Tunneling is a feature of the quantum universe that makes it appear that particles can pass through obstacles that are normally too difficult to overcome.

In chemistry, this barrier is the energy required for atoms to bond with each other, or with existing molecules.

Nevertheless, the theory states that in extremely rare cases it is possible for atoms in close proximity to “tunnel” through this energy barrier and connect without any effort.

“Quantum mechanics allows particles to break through the energetic barrier due to their quantum mechanical wave properties, and a reaction occurs,” says first author Robert Wild, an experimental physicist from the University of Innsbruck.

Quantum waves are the ghosts that drive the behavior of objects like electrons, photons and even whole groups of atoms, obscuring their existence before any observation, so that they don’t sit in a precise place but occupy a continuum of possible positions.

This blurring is negligible for larger objects such as molecules, cats and galaxies. But when we zoom in on individual subatomic particles, the range of possibilities expands, forcing the site states of different quantum waves to overlap.

When that happens, particles have a small chance of appearing where they have no business, tunneling into regions that would otherwise require a lot of force to enter.

One of these areas for an electron can be within the bonding zone of a chemical reaction, welding together neighboring atoms and molecules without the boom-crash crushing of heat or pressure.
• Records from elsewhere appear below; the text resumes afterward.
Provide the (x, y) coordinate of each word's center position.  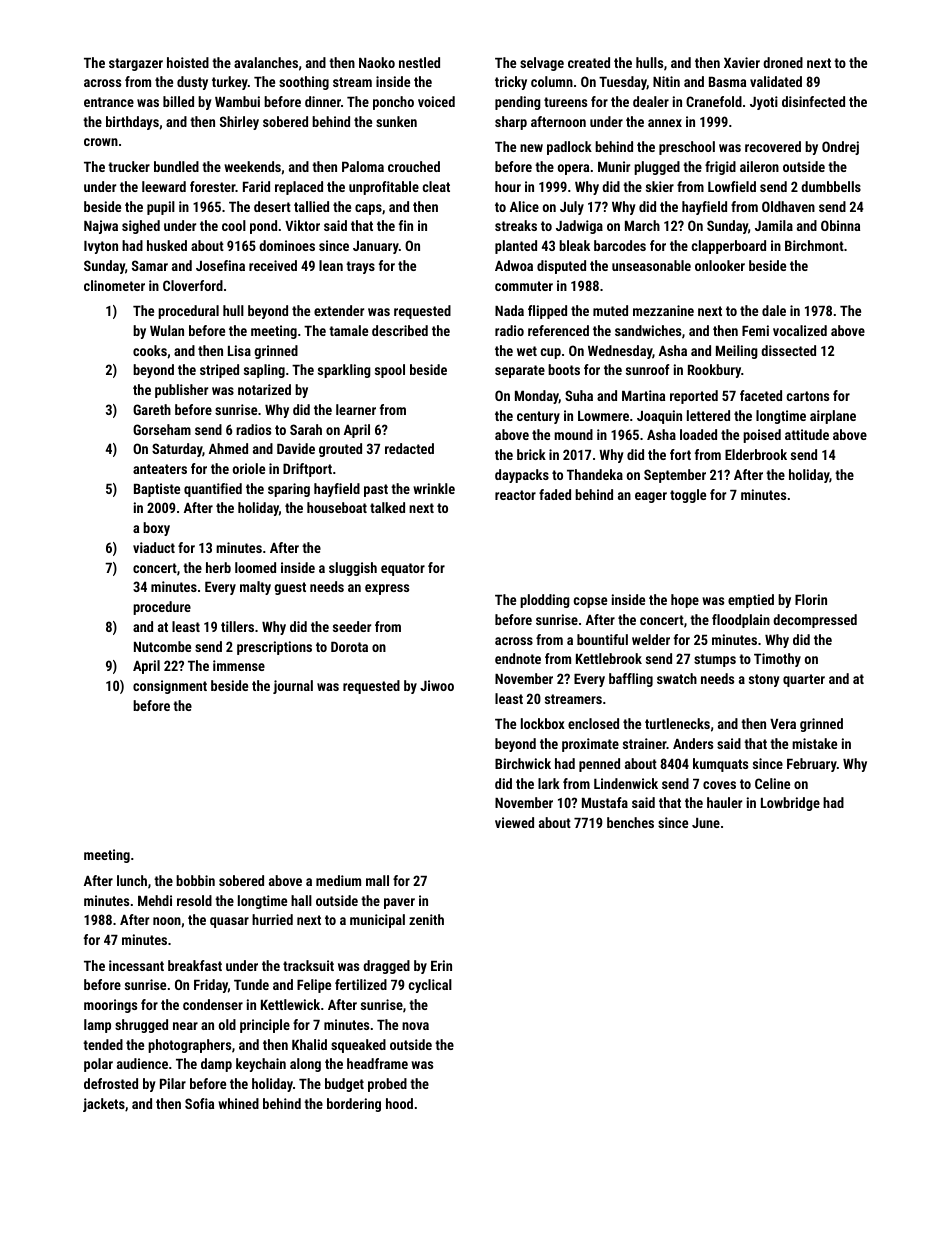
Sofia (199, 1103)
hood (399, 1103)
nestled (419, 62)
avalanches (266, 62)
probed (387, 1085)
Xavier (742, 62)
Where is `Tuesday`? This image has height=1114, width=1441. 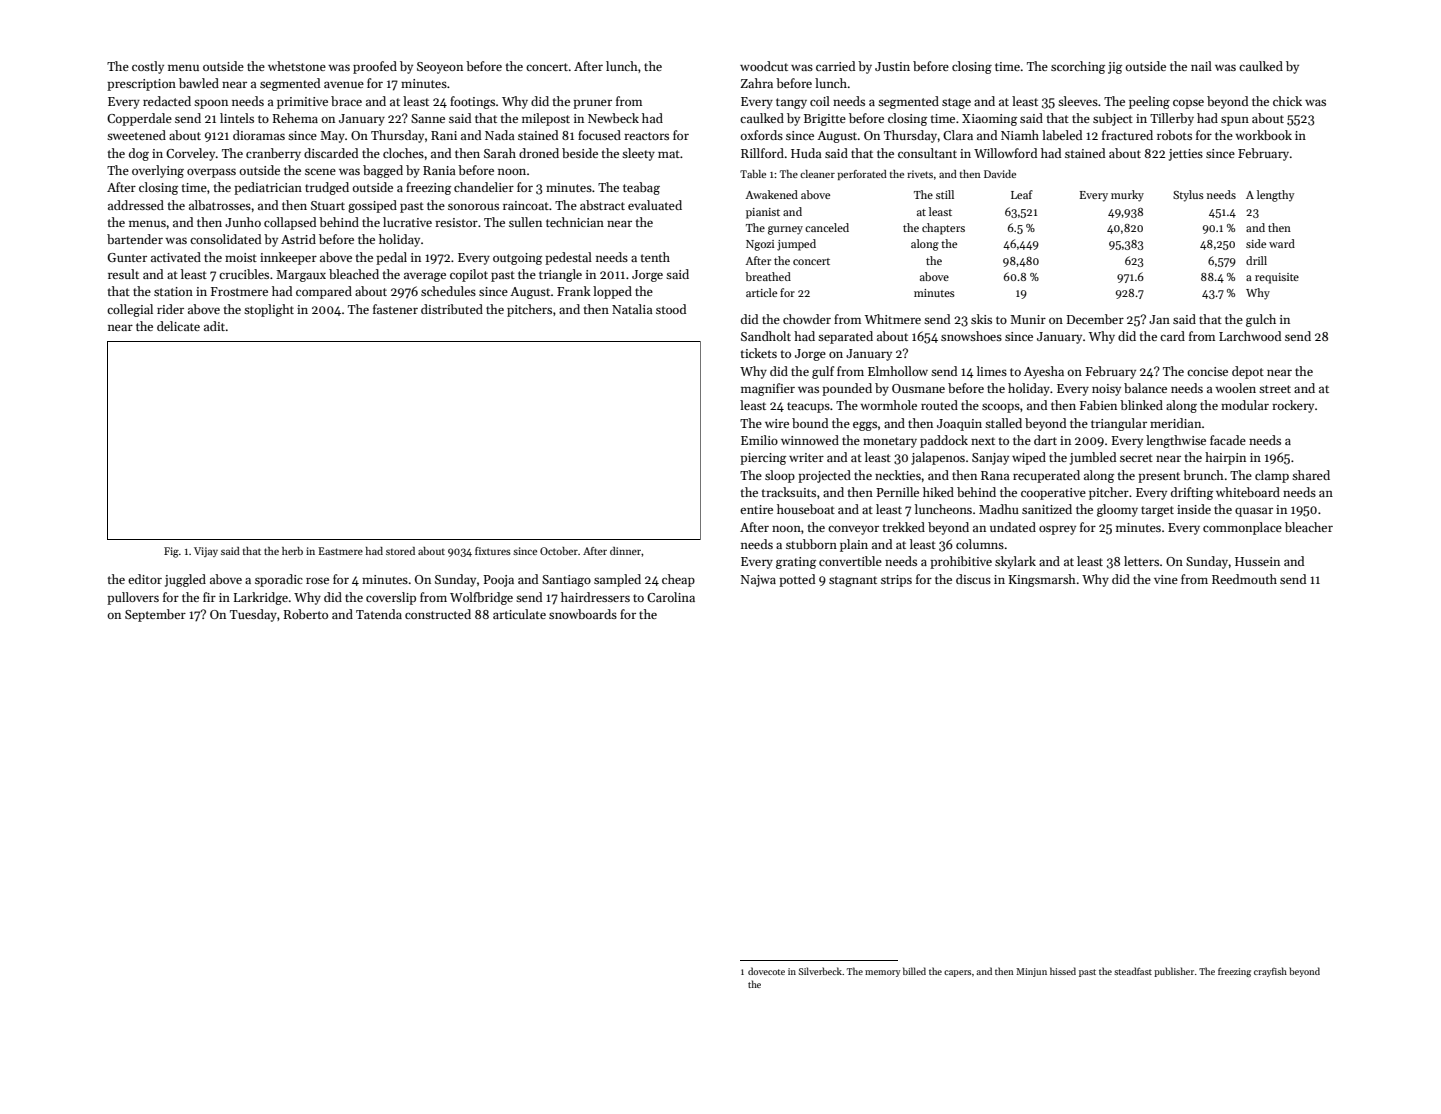
Tuesday is located at coordinates (253, 615).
Understanding the role quantum tunneling plays in the construction and rearrangement of molecules can have important consequences in the calculations of energy release in nuclear reactions, such as those involving hydrogen in stars and fusion reactors here on Earth.

While we have modeled this phenomenon for examples involving reactions between a negatively charged form of deuterium – an isotope of hydrogen containing a neutron – and dihydrogen or H2proving the numbers experimentally requires a challenging level of precision.

To achieve this, Wild and his colleagues cooled negative deuterium ions to a temperature that brought them close to standstill before introducing a gas made of hydrogen molecules.

Without heat, the deuterium ion was far less likely to have the energy required to force hydrogen molecules into a rearrangement of atoms. Yet it also forced the particles to sit still close together, giving them more time to bond through tunneling.

“In our experiment, we allow possible reactions in the trap for about 15 minutes and then determine the amount of hydrogen ions that are formed. From their number, we can deduce how often a reaction has occurred,” explains Wild.

That number is just over 5 x 10– 20 reactions per second occurring in every cubic centimeter, or about one tunneling event for about every hundred billion collisions. So not much. Although the experiment backs up previous modeling, it confirms a benchmark that can be used in predictions elsewhere.

Given that tunneling plays a fairly important role in a variety of nuclear and chemical reactions, many of which are also likely to occur in the cold depths of space, getting a precise grasp of the factors at play gives us a firmer footing to base our predictions on.

This research was published in Nature.